Ya hemos escrito sobre las características del neumático de repuesto del tipo "de emergencia", pero en este artículo queremos complementar la información y responder a la pregunta de por qué no se recomienda utilizar un neumático "de emergencia" para viajes largos.

Factores como el estado técnico del neumático, el estado y el peso del vehículo, juegan un papel importante en la determinación de cuánto puede viajar. Es importante recordar que la capacidad de reaccionar ante situaciones de emergencia, la comprensión de los componentes de su vehículo y el cumplimiento de las normas de seguridad son habilidades vitales para cada conductor. Y cuando se trata de neumáticos de repuesto, cuanto más sepa, más seguro estará.

El uso de un neumático de repuesto del tipo "de emergencia" comenzó a utilizarse para ahorrar espacio y reducir el peso del vehículo. Está diseñado solo para uso temporal. El tamaño más pequeño de estos neumáticos facilita su ligereza y conveniencia para almacenar, pero también limita su durabilidad y características. La menor profundidad del dibujo de la banda de rodadura indica una adherencia significativamente menor a la carretera en comparación con los neumáticos normales, lo que afecta la maniobrabilidad del vehículo y la eficacia de la frenada. Esto también hace que los neumáticos "de emergencia" sean menos efectivos en carreteras mojadas y, por supuesto, en condiciones invernales.
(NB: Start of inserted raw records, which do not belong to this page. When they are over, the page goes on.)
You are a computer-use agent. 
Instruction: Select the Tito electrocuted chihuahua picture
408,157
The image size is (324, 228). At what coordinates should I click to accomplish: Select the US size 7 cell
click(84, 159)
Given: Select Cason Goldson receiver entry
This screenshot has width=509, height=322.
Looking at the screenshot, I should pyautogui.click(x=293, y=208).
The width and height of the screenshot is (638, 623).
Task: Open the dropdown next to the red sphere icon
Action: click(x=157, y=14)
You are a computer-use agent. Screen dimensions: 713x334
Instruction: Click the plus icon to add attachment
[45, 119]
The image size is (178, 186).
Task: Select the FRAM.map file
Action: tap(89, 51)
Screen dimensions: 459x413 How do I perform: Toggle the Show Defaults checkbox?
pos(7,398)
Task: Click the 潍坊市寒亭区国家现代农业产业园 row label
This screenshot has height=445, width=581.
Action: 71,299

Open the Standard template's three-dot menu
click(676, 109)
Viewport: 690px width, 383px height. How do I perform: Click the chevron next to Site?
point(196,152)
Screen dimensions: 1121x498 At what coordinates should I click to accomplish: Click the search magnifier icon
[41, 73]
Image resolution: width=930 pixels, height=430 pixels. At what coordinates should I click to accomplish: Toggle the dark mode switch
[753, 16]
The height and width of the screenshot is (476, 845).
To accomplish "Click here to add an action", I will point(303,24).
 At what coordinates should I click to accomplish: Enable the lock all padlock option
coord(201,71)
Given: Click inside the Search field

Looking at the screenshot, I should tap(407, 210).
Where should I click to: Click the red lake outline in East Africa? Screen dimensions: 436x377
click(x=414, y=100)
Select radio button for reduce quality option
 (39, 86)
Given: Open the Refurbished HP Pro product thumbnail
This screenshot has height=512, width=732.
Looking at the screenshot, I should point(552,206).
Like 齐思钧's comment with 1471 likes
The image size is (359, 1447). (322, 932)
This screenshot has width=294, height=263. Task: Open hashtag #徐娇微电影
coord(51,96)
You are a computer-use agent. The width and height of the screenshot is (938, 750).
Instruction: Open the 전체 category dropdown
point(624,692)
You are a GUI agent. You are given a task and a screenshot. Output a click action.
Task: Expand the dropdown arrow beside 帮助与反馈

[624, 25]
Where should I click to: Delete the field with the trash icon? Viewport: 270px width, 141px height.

¿Por qué no se recomienda utilizar un neumático "de emergencia" para viajes largos?

  1. Riesgo de fallo del neumático: el neumático "de emergencia" no está diseñado para un uso prolongado. La profundidad del dibujo de la banda de rodadura, el tamaño, la capacidad de carga y la construcción del neumático están optimizados para un uso temporal. Al viajar más de 200 km, existe el riesgo de exceder los límites de diseño, lo que puede provocar un desgaste excesivo y un mayor riesgo de fallo del neumático.
  2. Efecto en la maniobrabilidad del vehículo: conducir largas distancias con un neumático "de emergencia" también puede provocar una disminución de la maniobrabilidad del vehículo. El tamaño más pequeño del neumático "de emergencia" y la menor adherencia a la carretera pueden afectar la frenada y el paso de curvas, especialmente a velocidades más altas. Esto puede hacer que su viaje sea inseguro, especialmente en condiciones de carretera desfavorables.
  3. Carga adicional en los demás neumáticos: al instalar un neumático "de emergencia", el desequilibrio debe compensarse con los neumáticos estándar. Esto puede aumentar el desgaste de los demás neumáticos y potencialmente provocar daños, especialmente en largas distancias.

Los fabricantes suelen recomendar viajar una distancia máxima de 80 a 100 km y alcanzar una velocidad máxima de 80 km/h al conducir con un neumático "de emergencia". Las cifras exactas pueden variar dependiendo de las características de su vehículo y del neumático, por lo que siempre debe consultar el manual del usuario para obtener recomendaciones precisas. Estas recomendaciones están diseñadas para garantizar una conducción segura y limitar los posibles daños a su vehículo.